This section is from the book "Lessons In Cooking Through Preparation Of Meals", by Eva Robeeta Robinson. Also available from Amazon: Lessons in Cooking Through Preparation of Meals.
Those who have followed the lessons thus far have prepared a considerable number of well-balanced meals. It is time that we considered some of the principles involved in the planning of such menus.
It is hardly necessary to say that meals should be planned several days ahead, each meal and each day hinging to the preceding one. In this way desirable combinations can be made with very little or no waste. If the meal is prepared without planning the housekeeper must use what she happens to have on hand and a badly balanced meal and poor combinations too often result. Or if a market is near she is apt to get an expensive piece of meat which can be cooked quickly and easily.
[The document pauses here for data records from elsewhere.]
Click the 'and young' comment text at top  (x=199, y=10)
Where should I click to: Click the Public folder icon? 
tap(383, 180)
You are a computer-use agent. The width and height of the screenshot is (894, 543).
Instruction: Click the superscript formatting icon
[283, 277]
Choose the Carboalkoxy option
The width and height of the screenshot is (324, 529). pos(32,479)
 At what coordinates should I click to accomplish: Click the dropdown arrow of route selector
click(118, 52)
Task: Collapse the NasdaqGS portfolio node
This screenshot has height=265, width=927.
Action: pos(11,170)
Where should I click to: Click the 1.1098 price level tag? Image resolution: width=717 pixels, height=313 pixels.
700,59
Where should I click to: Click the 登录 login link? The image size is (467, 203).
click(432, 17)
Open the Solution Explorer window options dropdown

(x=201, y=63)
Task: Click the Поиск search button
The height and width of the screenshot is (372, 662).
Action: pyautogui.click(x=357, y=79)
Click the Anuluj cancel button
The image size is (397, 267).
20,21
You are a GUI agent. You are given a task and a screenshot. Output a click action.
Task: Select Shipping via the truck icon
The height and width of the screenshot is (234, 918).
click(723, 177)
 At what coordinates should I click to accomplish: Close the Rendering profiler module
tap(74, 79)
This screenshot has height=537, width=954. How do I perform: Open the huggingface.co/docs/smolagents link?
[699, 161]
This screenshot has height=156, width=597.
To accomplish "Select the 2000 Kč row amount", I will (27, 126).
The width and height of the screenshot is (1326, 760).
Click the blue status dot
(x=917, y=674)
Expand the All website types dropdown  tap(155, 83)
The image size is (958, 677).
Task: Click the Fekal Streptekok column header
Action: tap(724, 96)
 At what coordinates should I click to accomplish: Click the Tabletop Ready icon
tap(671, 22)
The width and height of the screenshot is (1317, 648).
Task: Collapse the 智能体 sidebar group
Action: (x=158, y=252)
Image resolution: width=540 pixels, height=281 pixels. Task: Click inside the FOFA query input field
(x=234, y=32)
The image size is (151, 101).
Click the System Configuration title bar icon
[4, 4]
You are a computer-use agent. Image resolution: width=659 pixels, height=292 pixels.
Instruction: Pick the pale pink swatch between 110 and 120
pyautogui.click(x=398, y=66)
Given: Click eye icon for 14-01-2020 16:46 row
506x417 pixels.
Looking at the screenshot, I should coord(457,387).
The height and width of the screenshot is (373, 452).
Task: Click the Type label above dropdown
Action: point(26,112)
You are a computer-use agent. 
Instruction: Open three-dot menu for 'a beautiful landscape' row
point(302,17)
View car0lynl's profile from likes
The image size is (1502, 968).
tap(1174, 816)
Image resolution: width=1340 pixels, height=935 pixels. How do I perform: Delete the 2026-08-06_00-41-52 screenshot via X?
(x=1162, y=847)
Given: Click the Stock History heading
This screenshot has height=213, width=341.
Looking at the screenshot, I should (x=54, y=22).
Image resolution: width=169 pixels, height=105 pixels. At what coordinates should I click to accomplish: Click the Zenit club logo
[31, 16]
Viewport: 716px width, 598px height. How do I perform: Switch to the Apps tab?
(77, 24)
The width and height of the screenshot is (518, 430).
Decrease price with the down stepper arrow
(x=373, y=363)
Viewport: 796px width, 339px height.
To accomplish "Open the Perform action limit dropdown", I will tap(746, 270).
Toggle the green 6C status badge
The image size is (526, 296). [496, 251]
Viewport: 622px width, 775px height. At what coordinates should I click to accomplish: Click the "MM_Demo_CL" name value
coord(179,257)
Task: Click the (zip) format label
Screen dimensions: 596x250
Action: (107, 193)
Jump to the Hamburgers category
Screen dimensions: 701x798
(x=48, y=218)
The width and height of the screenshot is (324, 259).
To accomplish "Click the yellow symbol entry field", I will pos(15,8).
The bits of meat and vegetables left from the preceding day are often wasted, as there is not enough of any one to use and no thought has been given on how to combine them. In such cases the expense for food mounts up amazingly, the family is not satisfied or well nourished, and the housekeeper is hurried and worried.
Let us take as a basis for the planning and preparation of meals, three points, - a balanced dietary, pleasing combinations, and economy of time and money.
It is not necessary to spend time figuring perfect balance of food principles in family meals, but it is necessary to have a general idea of the composition of foods (see Part I, page v, and pages 114-118), and to be careful that not too much protein, or fat, or starch and sugar be served in a meal.
The following examples of combinations often served in poorly balanced meals will illustrate this point:
Beef, macaroni and cheese, peas, - too high in protein.
Peasoup, meat, cheese, custard, - too high in protein.
Beef or mutton, baked beans, Indian pudding, - too high in protein.
Pork, fried potatoes, rich pudding with butter sauce, - too high in fat.
Pork, vegetable with butter sauce, salad with mayonnaise dressing, whipped cream dessert, - too high in fat.
Light meat, potatoes, sweet potatoes, corn, rice pudding, - too high in starch.
Combination rice and meat, potatoes, beets, blanc mange, - too high in starch.
Meat, candied sweet potatoes, jelly, kisses, and rich preserves, - too high in sugar.
The tendency in well-to-do American families is to serve meals containing too high a proportion of protein and fat, and especially to serve too much. The total "food value" in the food eaten should depend chiefly on the amount of physical activity taken by members of the family. The menu for a farmer's family should contain more heavy, rich foods than that of a family in which the occupations are sedentary. The menus given in the Lessons are about an average, neither very heavy or light.
If the dinner is divided into four main courses - soup, meat, salad and dessert - plan to have two heavy and two light courses, such as cream soup, light meat, rich salad and light dessert; or clear soup, heavy meat, light salad and rich dessert. In a three-course dinner, make two of the courses moderately heavy and the third light, or in a three-course luncheon or supper have two courses light and the third heavy.